Eimination drug half-life is about 60-90 minutes in adults with normal renal function, extending to 1.4-1.9 hours in pediatric patients.15
In the presence of renal impairment, dose adjustments become necessary when creatinine clearance falls below 50 mL/min/1.73 mē.
Special Populations15,16
Patients with impaired renal function require systematic dose modifications to prevent accumulation and toxicity.
When creatinine clearance ranges from 30-49 mL/min, dosing intervals should extend to every 12 hours; at 10-29 mL/min, every 24 hours; and below 10 mL/min, every 48 hours.
For patients undergoing hemodialysis, 750 mg twice daily provides adequate coverage, while continuous arteriovenous hemofiltration may require 750 mg twice daily for high-flux systems.
Pediatric pharmacokinetics show similar elimination characteristics to adults beyond three weeks of age, though neonates exhibit prolonged half-lives due to immature renal function.
Cefuroxime: Pharmacodynamics2,17
Similar to other β-lactams, cefuroxime exhibits time-dependent killing (efficacy is linked to the duration plasma concentrations exceed the minimum inhibitory concentration of the pathogen).
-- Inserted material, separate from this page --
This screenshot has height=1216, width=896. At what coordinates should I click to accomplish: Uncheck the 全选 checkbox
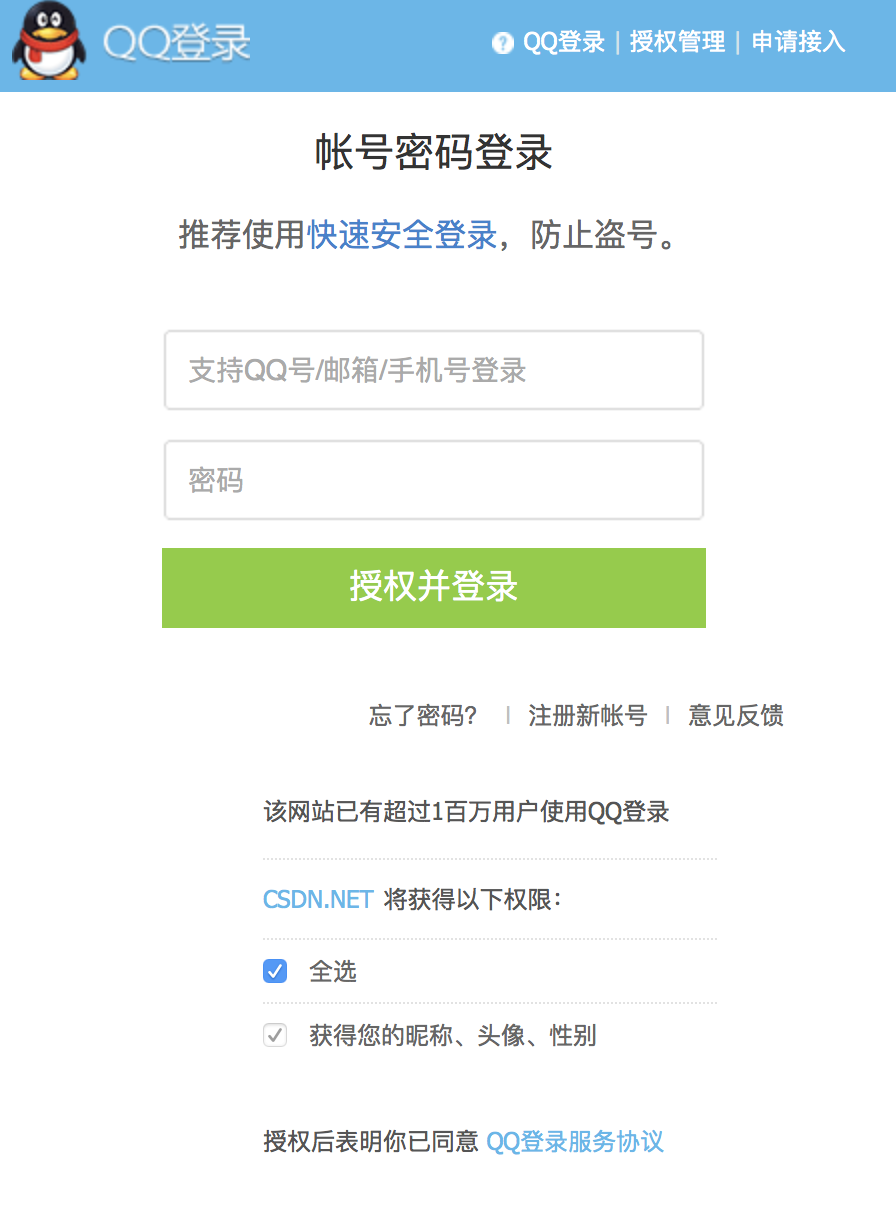(x=275, y=971)
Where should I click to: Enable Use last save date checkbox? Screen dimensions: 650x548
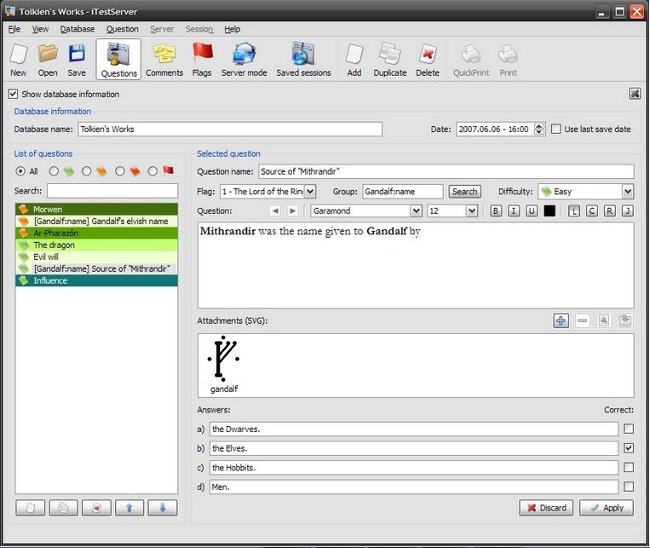point(557,129)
Cefuroxime is generally bactericidal against susceptible bacteria and has a post-antibiotic effect of short duration.
Combining cefuroxime with a bacteriostatic agent is usually not problematic, but in severe infections cefuroxime may be used with an aminoglycoside for synergistic effect (especially to broaden coverage).
Probenecid can increase cefuroxime levels by blocking its tubular secretion .
This interaction has been used therapeutically to prolong β-lactam
levels (but such combination must be accompanied by
increased concern about drug exposure and toxicity.